HOW TO COMPLETE THIS TASK —
A verbatim copy of the data below is the required output.

DATA FOR PROCESSING —

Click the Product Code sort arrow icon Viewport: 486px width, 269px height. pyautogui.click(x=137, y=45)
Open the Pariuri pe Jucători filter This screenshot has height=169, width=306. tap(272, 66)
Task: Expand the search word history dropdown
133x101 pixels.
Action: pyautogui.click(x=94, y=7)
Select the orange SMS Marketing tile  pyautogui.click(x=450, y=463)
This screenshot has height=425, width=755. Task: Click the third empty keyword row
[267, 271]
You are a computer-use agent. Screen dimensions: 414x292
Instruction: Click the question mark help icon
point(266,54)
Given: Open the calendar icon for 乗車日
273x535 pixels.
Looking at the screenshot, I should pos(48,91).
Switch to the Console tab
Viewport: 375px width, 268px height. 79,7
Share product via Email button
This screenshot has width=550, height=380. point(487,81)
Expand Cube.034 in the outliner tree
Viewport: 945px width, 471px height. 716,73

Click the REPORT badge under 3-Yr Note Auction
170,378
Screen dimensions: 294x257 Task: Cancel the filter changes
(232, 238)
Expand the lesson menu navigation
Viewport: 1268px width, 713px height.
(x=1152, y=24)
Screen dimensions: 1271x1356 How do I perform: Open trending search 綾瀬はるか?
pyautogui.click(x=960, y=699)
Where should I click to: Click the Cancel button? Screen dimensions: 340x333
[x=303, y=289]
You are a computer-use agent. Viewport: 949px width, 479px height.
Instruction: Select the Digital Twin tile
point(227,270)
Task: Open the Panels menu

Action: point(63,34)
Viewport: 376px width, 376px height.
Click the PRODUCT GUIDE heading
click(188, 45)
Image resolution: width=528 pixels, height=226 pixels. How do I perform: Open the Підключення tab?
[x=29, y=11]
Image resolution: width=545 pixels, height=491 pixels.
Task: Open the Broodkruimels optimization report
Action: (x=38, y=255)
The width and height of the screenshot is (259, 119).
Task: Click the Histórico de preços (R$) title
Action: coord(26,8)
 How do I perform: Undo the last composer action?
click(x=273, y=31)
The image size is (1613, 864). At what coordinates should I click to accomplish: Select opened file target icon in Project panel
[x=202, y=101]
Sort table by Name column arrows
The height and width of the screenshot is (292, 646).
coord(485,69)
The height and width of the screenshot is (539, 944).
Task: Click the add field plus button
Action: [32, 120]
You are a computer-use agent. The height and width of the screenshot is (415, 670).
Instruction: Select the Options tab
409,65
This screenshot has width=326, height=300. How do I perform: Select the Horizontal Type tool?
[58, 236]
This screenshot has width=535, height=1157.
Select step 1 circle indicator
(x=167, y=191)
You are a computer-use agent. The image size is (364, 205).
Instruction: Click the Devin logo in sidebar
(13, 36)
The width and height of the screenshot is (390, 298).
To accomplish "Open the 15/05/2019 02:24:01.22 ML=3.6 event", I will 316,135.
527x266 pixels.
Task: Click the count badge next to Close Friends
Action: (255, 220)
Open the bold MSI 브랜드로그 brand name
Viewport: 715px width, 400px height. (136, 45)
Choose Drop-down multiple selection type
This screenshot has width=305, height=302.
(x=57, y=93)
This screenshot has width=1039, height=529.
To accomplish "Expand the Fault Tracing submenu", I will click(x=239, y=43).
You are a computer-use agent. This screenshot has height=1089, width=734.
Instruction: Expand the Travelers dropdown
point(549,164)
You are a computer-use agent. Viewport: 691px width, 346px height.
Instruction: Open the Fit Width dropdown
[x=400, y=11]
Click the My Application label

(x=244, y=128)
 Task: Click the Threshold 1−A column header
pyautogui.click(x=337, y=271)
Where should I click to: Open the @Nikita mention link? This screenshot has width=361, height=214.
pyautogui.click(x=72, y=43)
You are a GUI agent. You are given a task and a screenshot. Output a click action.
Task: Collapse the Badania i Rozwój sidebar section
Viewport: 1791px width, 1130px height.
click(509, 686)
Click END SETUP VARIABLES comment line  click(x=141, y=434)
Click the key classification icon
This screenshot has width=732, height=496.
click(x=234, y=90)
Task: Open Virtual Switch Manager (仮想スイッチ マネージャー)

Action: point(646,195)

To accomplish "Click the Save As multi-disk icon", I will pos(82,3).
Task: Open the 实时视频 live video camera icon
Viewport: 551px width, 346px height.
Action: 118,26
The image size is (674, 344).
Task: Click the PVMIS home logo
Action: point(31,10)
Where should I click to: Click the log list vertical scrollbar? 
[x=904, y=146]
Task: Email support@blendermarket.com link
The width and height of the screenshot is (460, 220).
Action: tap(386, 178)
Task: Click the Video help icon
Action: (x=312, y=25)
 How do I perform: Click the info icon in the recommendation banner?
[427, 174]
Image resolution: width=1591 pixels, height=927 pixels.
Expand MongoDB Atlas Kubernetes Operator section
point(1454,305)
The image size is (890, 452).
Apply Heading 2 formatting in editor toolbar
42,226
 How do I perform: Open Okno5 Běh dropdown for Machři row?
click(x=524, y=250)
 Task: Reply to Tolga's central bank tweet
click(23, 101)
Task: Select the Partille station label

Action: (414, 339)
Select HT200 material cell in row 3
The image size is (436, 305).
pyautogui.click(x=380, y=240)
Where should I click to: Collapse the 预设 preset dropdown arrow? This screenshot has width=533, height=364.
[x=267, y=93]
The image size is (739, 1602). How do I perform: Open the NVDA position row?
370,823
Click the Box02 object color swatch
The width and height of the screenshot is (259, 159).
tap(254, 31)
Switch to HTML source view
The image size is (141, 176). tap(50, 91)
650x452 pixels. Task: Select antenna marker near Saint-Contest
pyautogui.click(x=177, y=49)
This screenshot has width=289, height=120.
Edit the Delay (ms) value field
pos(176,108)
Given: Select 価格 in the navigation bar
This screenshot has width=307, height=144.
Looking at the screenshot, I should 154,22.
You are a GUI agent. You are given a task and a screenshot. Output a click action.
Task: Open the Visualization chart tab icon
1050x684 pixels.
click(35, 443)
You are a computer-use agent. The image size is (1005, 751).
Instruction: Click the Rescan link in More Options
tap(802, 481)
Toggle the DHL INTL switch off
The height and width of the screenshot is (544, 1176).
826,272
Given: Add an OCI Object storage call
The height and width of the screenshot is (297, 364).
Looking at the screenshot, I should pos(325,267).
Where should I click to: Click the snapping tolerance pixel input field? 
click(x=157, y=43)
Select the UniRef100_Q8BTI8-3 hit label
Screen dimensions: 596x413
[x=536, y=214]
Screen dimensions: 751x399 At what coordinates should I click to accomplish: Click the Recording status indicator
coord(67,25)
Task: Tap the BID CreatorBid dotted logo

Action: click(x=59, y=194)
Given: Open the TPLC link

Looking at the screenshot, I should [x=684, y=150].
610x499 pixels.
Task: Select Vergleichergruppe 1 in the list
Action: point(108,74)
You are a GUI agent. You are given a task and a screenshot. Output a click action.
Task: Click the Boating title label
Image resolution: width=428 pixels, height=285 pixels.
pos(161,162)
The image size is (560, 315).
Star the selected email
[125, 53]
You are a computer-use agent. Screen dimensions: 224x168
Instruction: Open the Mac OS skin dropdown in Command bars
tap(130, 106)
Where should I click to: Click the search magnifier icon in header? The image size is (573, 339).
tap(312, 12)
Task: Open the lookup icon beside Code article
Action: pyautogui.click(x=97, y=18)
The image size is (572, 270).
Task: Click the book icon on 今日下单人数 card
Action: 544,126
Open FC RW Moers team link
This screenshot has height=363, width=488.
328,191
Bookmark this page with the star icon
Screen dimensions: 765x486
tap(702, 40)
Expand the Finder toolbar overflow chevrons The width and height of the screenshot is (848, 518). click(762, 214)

RESPONSE TO THIS TASK —
Click the Product Code sort arrow icon Viewport: 486px width, 269px height. pyautogui.click(x=137, y=45)
Open the Pariuri pe Jucători filter This screenshot has height=169, width=306. tap(272, 66)
Task: Expand the search word history dropdown
133x101 pixels.
Action: pyautogui.click(x=94, y=7)
Select the orange SMS Marketing tile  pyautogui.click(x=450, y=463)
This screenshot has height=425, width=755. Task: Click the third empty keyword row
[267, 271]
You are a computer-use agent. Screen dimensions: 414x292
Instruction: Click the question mark help icon
point(266,54)
Given: Open the calendar icon for 乗車日
273x535 pixels.
Looking at the screenshot, I should pos(48,91).
Switch to the Console tab
Viewport: 375px width, 268px height. 79,7
Share product via Email button
This screenshot has width=550, height=380. point(487,81)
Expand Cube.034 in the outliner tree
Viewport: 945px width, 471px height. 716,73

Click the REPORT badge under 3-Yr Note Auction
170,378
Screen dimensions: 294x257 Task: Cancel the filter changes
(232, 238)
Expand the lesson menu navigation
Viewport: 1268px width, 713px height.
(x=1152, y=24)
Screen dimensions: 1271x1356 How do I perform: Open trending search 綾瀬はるか?
pyautogui.click(x=960, y=699)
Where should I click to: Click the Cancel button? Screen dimensions: 340x333
[x=303, y=289]
You are a computer-use agent. Viewport: 949px width, 479px height.
Instruction: Select the Digital Twin tile
point(227,270)
Task: Open the Panels menu

Action: point(63,34)
Viewport: 376px width, 376px height.
Click the PRODUCT GUIDE heading
click(188, 45)
Image resolution: width=528 pixels, height=226 pixels. How do I perform: Open the Підключення tab?
[x=29, y=11]
Image resolution: width=545 pixels, height=491 pixels.
Task: Open the Broodkruimels optimization report
Action: (x=38, y=255)
The width and height of the screenshot is (259, 119).
Task: Click the Histórico de preços (R$) title
Action: coord(26,8)
 How do I perform: Undo the last composer action?
click(x=273, y=31)
The image size is (1613, 864). At what coordinates should I click to accomplish: Select opened file target icon in Project panel
[x=202, y=101]
Sort table by Name column arrows
The height and width of the screenshot is (292, 646).
coord(485,69)
The height and width of the screenshot is (539, 944).
Task: Click the add field plus button
Action: [32, 120]
You are a computer-use agent. The height and width of the screenshot is (415, 670).
Instruction: Select the Options tab
409,65
This screenshot has width=326, height=300. How do I perform: Select the Horizontal Type tool?
[58, 236]
This screenshot has width=535, height=1157.
Select step 1 circle indicator
(x=167, y=191)
You are a computer-use agent. The image size is (364, 205).
Instruction: Click the Devin logo in sidebar
(13, 36)
The width and height of the screenshot is (390, 298).
To accomplish "Open the 15/05/2019 02:24:01.22 ML=3.6 event", I will 316,135.
527x266 pixels.
Task: Click the count badge next to Close Friends
Action: (255, 220)
Open the bold MSI 브랜드로그 brand name
Viewport: 715px width, 400px height. (136, 45)
Choose Drop-down multiple selection type
This screenshot has width=305, height=302.
(x=57, y=93)
This screenshot has width=1039, height=529.
To accomplish "Expand the Fault Tracing submenu", I will click(x=239, y=43).
You are a computer-use agent. This screenshot has height=1089, width=734.
Instruction: Expand the Travelers dropdown
point(549,164)
You are a computer-use agent. Viewport: 691px width, 346px height.
Instruction: Open the Fit Width dropdown
[x=400, y=11]
Click the My Application label

(x=244, y=128)
 Task: Click the Threshold 1−A column header
pyautogui.click(x=337, y=271)
Where should I click to: Open the @Nikita mention link? This screenshot has width=361, height=214.
pyautogui.click(x=72, y=43)
You are a GUI agent. You are given a task and a screenshot. Output a click action.
Task: Collapse the Badania i Rozwój sidebar section
Viewport: 1791px width, 1130px height.
click(509, 686)
Click END SETUP VARIABLES comment line  click(x=141, y=434)
Click the key classification icon
This screenshot has width=732, height=496.
click(x=234, y=90)
Task: Open Virtual Switch Manager (仮想スイッチ マネージャー)

Action: point(646,195)

To accomplish "Click the Save As multi-disk icon", I will pos(82,3).
Task: Open the 实时视频 live video camera icon
Viewport: 551px width, 346px height.
Action: 118,26
The image size is (674, 344).
Task: Click the PVMIS home logo
Action: point(31,10)
Where should I click to: Click the log list vertical scrollbar? 
[x=904, y=146]
Task: Email support@blendermarket.com link
The width and height of the screenshot is (460, 220).
Action: tap(386, 178)
Task: Click the Video help icon
Action: (x=312, y=25)
 How do I perform: Click the info icon in the recommendation banner?
[427, 174]
Image resolution: width=1591 pixels, height=927 pixels.
Expand MongoDB Atlas Kubernetes Operator section
point(1454,305)
The image size is (890, 452).
Apply Heading 2 formatting in editor toolbar
42,226
 How do I perform: Open Okno5 Běh dropdown for Machři row?
click(x=524, y=250)
 Task: Reply to Tolga's central bank tweet
click(23, 101)
Task: Select the Partille station label

Action: (414, 339)
Select HT200 material cell in row 3
The image size is (436, 305).
pyautogui.click(x=380, y=240)
Where should I click to: Collapse the 预设 preset dropdown arrow? This screenshot has width=533, height=364.
[x=267, y=93]
The image size is (739, 1602). How do I perform: Open the NVDA position row?
370,823
Click the Box02 object color swatch
The width and height of the screenshot is (259, 159).
tap(254, 31)
Switch to HTML source view
The image size is (141, 176). tap(50, 91)
650x452 pixels. Task: Select antenna marker near Saint-Contest
pyautogui.click(x=177, y=49)
This screenshot has width=289, height=120.
Edit the Delay (ms) value field
pos(176,108)
Given: Select 価格 in the navigation bar
This screenshot has width=307, height=144.
Looking at the screenshot, I should 154,22.
You are a GUI agent. You are given a task and a screenshot. Output a click action.
Task: Open the Visualization chart tab icon
1050x684 pixels.
click(35, 443)
You are a computer-use agent. The image size is (1005, 751).
Instruction: Click the Rescan link in More Options
tap(802, 481)
Toggle the DHL INTL switch off
The height and width of the screenshot is (544, 1176).
826,272
Given: Add an OCI Object storage call
The height and width of the screenshot is (297, 364).
Looking at the screenshot, I should pos(325,267).
Where should I click to: Click the snapping tolerance pixel input field? 
click(x=157, y=43)
Select the UniRef100_Q8BTI8-3 hit label
Screen dimensions: 596x413
[x=536, y=214]
Screen dimensions: 751x399 At what coordinates should I click to accomplish: Click the Recording status indicator
coord(67,25)
Task: Tap the BID CreatorBid dotted logo

Action: click(x=59, y=194)
Given: Open the TPLC link

Looking at the screenshot, I should [x=684, y=150].
610x499 pixels.
Task: Select Vergleichergruppe 1 in the list
Action: point(108,74)
You are a GUI agent. You are given a task and a screenshot. Output a click action.
Task: Click the Boating title label
Image resolution: width=428 pixels, height=285 pixels.
pos(161,162)
The image size is (560, 315).
Star the selected email
[125, 53]
You are a computer-use agent. Screen dimensions: 224x168
Instruction: Open the Mac OS skin dropdown in Command bars
tap(130, 106)
Where should I click to: Click the search magnifier icon in header? The image size is (573, 339).
tap(312, 12)
Task: Open the lookup icon beside Code article
Action: pyautogui.click(x=97, y=18)
The image size is (572, 270).
Task: Click the book icon on 今日下单人数 card
Action: 544,126
Open FC RW Moers team link
This screenshot has height=363, width=488.
328,191
Bookmark this page with the star icon
Screen dimensions: 765x486
tap(702, 40)
Expand the Finder toolbar overflow chevrons The width and height of the screenshot is (848, 518). click(762, 214)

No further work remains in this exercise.